◆ Directions for this task: This exercise asks for every record to be output again exactly.

◆ Source material:

☆ ☆ ☆ ☆ ☆ ☆ ☆

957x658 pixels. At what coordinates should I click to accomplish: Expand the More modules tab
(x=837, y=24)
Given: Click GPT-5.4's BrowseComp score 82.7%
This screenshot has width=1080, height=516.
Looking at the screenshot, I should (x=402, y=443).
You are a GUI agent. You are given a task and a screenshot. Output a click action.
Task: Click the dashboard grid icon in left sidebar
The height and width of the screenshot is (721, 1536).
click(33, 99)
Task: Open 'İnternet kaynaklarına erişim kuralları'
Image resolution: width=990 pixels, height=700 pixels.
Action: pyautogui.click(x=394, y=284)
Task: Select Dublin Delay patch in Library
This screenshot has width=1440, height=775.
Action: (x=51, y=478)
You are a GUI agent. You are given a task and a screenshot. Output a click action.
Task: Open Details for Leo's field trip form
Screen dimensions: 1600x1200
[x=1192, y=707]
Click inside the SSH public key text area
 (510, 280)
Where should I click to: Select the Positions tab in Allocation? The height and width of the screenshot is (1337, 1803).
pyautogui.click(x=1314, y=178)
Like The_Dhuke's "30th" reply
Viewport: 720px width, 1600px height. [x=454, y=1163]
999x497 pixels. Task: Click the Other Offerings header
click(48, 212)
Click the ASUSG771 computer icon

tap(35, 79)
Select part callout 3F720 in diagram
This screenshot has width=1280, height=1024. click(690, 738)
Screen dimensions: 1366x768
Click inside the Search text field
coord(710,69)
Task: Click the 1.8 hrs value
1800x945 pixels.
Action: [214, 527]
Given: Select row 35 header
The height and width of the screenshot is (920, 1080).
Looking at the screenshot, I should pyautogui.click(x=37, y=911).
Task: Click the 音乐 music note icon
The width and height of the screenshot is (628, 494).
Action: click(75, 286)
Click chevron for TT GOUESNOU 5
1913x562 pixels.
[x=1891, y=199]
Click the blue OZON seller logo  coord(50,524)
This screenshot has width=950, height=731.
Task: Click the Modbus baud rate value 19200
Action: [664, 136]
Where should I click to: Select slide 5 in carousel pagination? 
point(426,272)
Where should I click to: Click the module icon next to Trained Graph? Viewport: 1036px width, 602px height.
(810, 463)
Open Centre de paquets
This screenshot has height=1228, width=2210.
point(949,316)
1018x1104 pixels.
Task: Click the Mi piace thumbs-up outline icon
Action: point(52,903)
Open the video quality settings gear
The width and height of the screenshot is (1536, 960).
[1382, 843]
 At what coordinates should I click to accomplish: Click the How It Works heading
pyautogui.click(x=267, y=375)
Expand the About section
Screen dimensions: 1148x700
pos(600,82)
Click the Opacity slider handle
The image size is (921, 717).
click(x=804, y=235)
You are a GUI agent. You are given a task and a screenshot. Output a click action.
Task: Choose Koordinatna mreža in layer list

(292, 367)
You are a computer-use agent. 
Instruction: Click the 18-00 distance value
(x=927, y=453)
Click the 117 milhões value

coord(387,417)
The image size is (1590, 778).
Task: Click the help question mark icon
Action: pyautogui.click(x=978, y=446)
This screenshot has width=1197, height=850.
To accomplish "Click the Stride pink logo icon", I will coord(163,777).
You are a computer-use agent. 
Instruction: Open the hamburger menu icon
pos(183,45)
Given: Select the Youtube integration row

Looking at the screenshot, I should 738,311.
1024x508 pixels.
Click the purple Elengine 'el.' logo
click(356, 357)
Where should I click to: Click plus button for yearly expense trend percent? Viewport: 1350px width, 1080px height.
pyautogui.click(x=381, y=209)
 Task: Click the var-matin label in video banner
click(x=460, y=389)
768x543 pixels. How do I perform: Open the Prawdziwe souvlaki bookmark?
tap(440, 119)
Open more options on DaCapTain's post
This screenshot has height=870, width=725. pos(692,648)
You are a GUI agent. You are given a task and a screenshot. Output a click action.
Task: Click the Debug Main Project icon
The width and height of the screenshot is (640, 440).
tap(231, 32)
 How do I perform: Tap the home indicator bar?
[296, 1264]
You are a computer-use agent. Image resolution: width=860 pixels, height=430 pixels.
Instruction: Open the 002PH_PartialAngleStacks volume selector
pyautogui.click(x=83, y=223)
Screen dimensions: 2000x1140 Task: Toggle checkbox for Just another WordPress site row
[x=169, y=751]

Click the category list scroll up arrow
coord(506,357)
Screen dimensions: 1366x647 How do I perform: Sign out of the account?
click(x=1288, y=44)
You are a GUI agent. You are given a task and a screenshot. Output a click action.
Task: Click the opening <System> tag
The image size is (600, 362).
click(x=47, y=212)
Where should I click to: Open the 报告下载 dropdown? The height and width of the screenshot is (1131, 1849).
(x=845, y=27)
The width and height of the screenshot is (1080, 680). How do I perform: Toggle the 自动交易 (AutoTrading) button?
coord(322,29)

☆ ☆ ☆ ☆ ☆ ☆ ☆

◆ Written solution:
957x658 pixels. At what coordinates should I click to accomplish: Expand the More modules tab
(x=837, y=24)
Given: Click GPT-5.4's BrowseComp score 82.7%
This screenshot has width=1080, height=516.
Looking at the screenshot, I should (x=402, y=443).
You are a GUI agent. You are given a task and a screenshot. Output a click action.
Task: Click the dashboard grid icon in left sidebar
The height and width of the screenshot is (721, 1536).
click(33, 99)
Task: Open 'İnternet kaynaklarına erişim kuralları'
Image resolution: width=990 pixels, height=700 pixels.
Action: pyautogui.click(x=394, y=284)
Task: Select Dublin Delay patch in Library
This screenshot has width=1440, height=775.
Action: (x=51, y=478)
You are a GUI agent. You are given a task and a screenshot. Output a click action.
Task: Open Details for Leo's field trip form
Screen dimensions: 1600x1200
[x=1192, y=707]
Click inside the SSH public key text area
 (510, 280)
Where should I click to: Select the Positions tab in Allocation? The height and width of the screenshot is (1337, 1803).
pyautogui.click(x=1314, y=178)
Like The_Dhuke's "30th" reply
Viewport: 720px width, 1600px height. [x=454, y=1163]
999x497 pixels. Task: Click the Other Offerings header
click(48, 212)
Click the ASUSG771 computer icon

tap(35, 79)
Select part callout 3F720 in diagram
This screenshot has width=1280, height=1024. click(690, 738)
Screen dimensions: 1366x768
Click inside the Search text field
coord(710,69)
Task: Click the 1.8 hrs value
1800x945 pixels.
Action: [214, 527]
Given: Select row 35 header
The height and width of the screenshot is (920, 1080).
Looking at the screenshot, I should pyautogui.click(x=37, y=911).
Task: Click the 音乐 music note icon
The width and height of the screenshot is (628, 494).
Action: click(75, 286)
Click chevron for TT GOUESNOU 5
1913x562 pixels.
[x=1891, y=199]
Click the blue OZON seller logo  coord(50,524)
This screenshot has width=950, height=731.
Task: Click the Modbus baud rate value 19200
Action: [664, 136]
Where should I click to: Select slide 5 in carousel pagination? 
point(426,272)
Where should I click to: Click the module icon next to Trained Graph? Viewport: 1036px width, 602px height.
(810, 463)
Open Centre de paquets
This screenshot has height=1228, width=2210.
point(949,316)
1018x1104 pixels.
Task: Click the Mi piace thumbs-up outline icon
Action: point(52,903)
Open the video quality settings gear
The width and height of the screenshot is (1536, 960).
[1382, 843]
 At what coordinates should I click to accomplish: Click the How It Works heading
pyautogui.click(x=267, y=375)
Expand the About section
Screen dimensions: 1148x700
pos(600,82)
Click the Opacity slider handle
The image size is (921, 717).
click(x=804, y=235)
You are a GUI agent. You are given a task and a screenshot. Output a click action.
Task: Choose Koordinatna mreža in layer list

(292, 367)
You are a computer-use agent. 
Instruction: Click the 18-00 distance value
(x=927, y=453)
Click the 117 milhões value

coord(387,417)
The image size is (1590, 778).
Task: Click the help question mark icon
Action: pyautogui.click(x=978, y=446)
This screenshot has width=1197, height=850.
To accomplish "Click the Stride pink logo icon", I will coord(163,777).
You are a computer-use agent. 
Instruction: Open the hamburger menu icon
pos(183,45)
Given: Select the Youtube integration row

Looking at the screenshot, I should 738,311.
1024x508 pixels.
Click the purple Elengine 'el.' logo
click(356, 357)
Where should I click to: Click plus button for yearly expense trend percent? Viewport: 1350px width, 1080px height.
pyautogui.click(x=381, y=209)
 Task: Click the var-matin label in video banner
click(x=460, y=389)
768x543 pixels. How do I perform: Open the Prawdziwe souvlaki bookmark?
tap(440, 119)
Open more options on DaCapTain's post
This screenshot has height=870, width=725. pos(692,648)
You are a GUI agent. You are given a task and a screenshot. Output a click action.
Task: Click the Debug Main Project icon
The width and height of the screenshot is (640, 440).
tap(231, 32)
 How do I perform: Tap the home indicator bar?
[296, 1264]
You are a computer-use agent. Image resolution: width=860 pixels, height=430 pixels.
Instruction: Open the 002PH_PartialAngleStacks volume selector
pyautogui.click(x=83, y=223)
Screen dimensions: 2000x1140 Task: Toggle checkbox for Just another WordPress site row
[x=169, y=751]

Click the category list scroll up arrow
coord(506,357)
Screen dimensions: 1366x647 How do I perform: Sign out of the account?
click(x=1288, y=44)
You are a GUI agent. You are given a task and a screenshot. Output a click action.
Task: Click the opening <System> tag
The image size is (600, 362).
click(x=47, y=212)
Where should I click to: Open the 报告下载 dropdown? The height and width of the screenshot is (1131, 1849).
(x=845, y=27)
The width and height of the screenshot is (1080, 680). How do I perform: Toggle the 自动交易 (AutoTrading) button?
coord(322,29)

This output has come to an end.